By Esaias Yavari and Hamid Alizadeh
The revolutionary youth movement in Iran has provided another demonstration of the immense potential power and the courage of the masses. Following the death of a young Kurdish-Iranian girl in Tehran at the hands of the hated ‘Morality Police’ (for the crime of allegedly wearing her headscarf ‘improperly’), an explosive protest movement has spread to every major city of the country, in addition to a number of small towns and villages.
The youth, and especially young girls, have been fearlessly raising slogans such as “Death to the Supreme Leader”, and, “Woman, life, freedom”. Despite a brutal crackdown that has left many dead and thousands more in jail, the youth continue to struggle, showing incredible resolve, even managing to drive the security forces out of many campuses and neighbourhoods. The youth have also begun spontaneously organising themselves into revolutionary committees, and have raised political demands and appeals for a general strike.
But without a revolutionary party with roots in the working class that can put forward a programme to draw in broader masses, the movement has struggled to make a decisive breakthrough. Thus far, it has been largely restricted to the youth, with a few sympathetic workers’ strikes being viciously suppressed, and the wider working class yet to enter the fray.
They are wary of the lack of an alternative to the status quo, and suspicious of the influence of foreign imperialism, a concern demagogically exploited by the regime. Nevertheless, this remarkable struggle (the origins of which are explained in this article) is a sign of things to come. Once the working class decisively enters the stage, there will be nowhere for the mullahs to run.
By Alan Woods
Based on a speech delivered at International Marxist University 2022, in this article, Alan Woods steps back to give us a panorama of the world in 2022. What we see are the unmistakable gathering of storm clouds above. Insurrectionary movements witnessed in quick succession in Kazakhstan, Ecuador, Sri Lanka and elsewhere “resemble the heat lightning that announces the coming of a storm.”

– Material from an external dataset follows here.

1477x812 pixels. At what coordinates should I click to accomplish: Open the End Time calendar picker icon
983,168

The war in Ukraine, dialectically both an effect and in turn a cause of the capitalist crisis, is intensifying all the contradictions at play in the world. It is destabilising an already fragile global economy. Despite a facade of ‘western unity’ in defence of ‘democracy’, the intensifying crisis resulting from this war is already causing cracks and disunity, as the different capitalist classes fear the effect of hunger, poverty and instability at home.

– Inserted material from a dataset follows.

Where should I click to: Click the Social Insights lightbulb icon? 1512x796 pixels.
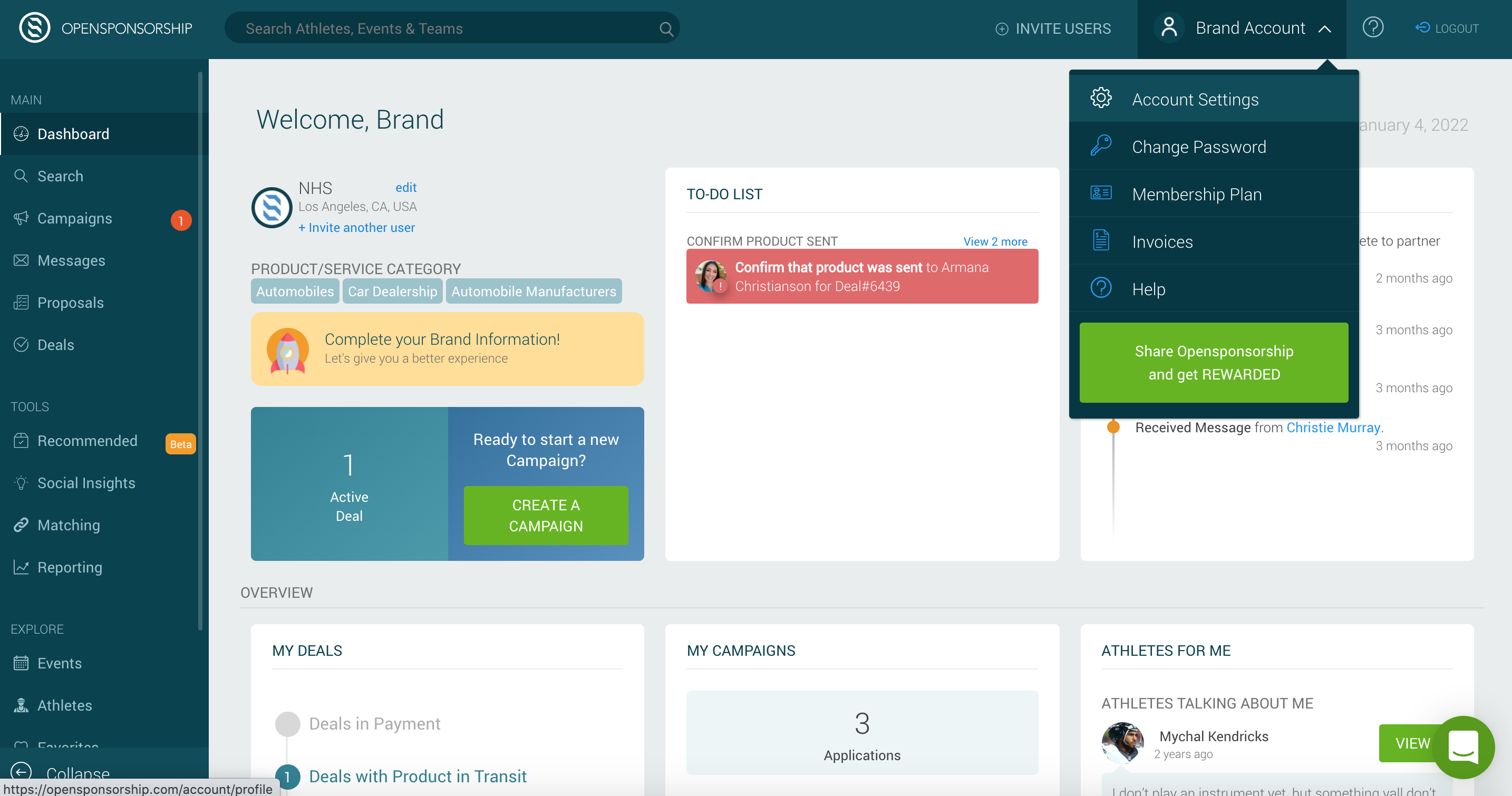tap(21, 482)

The world economic crisis is causing a revival of the labour movement, not least in the USA. The youth in particular have never been more pro-union, while Joe Biden’s presidency is more and more showing its inability to get a handle on the situation. At the same time, the US and China remain on a collision course, with potentially even more devastating consequences than the Ukraine war.
Globalisation continues to unravel as capitalist governments turn to protectionist measures to guard their narrow interests, while high inflation and raising interest rates are preparing an almighty crisis in the poorer countries. Europe continues to splinter into mutual recrimination, while Britain lurches from one chaotic disaster to the next, and Latin America remains a cauldron of class struggle.
In short, as Alan explains, the world is pregnant with revolutionary potential. Only the bankruptcy of the left leaders prevents it from finding full expression. The task of building the worldwide revolutionary party of the working class, the task that we in the International Marxist Tendency dedicate ourselves to, has never been more pressing.
“We have the best ideas, but this alone is not enough. We have to work so that these ideas become militant numbers, so that quality becomes quantity, and quantity will turn into quality… We must not allow ourselves to be distracted by this or that detail, but concentrate all our energies on the main objective, which is the building of the revolutionary International. That is the challenge before us. It is a race against time. Nothing must be allowed to stand in our way.”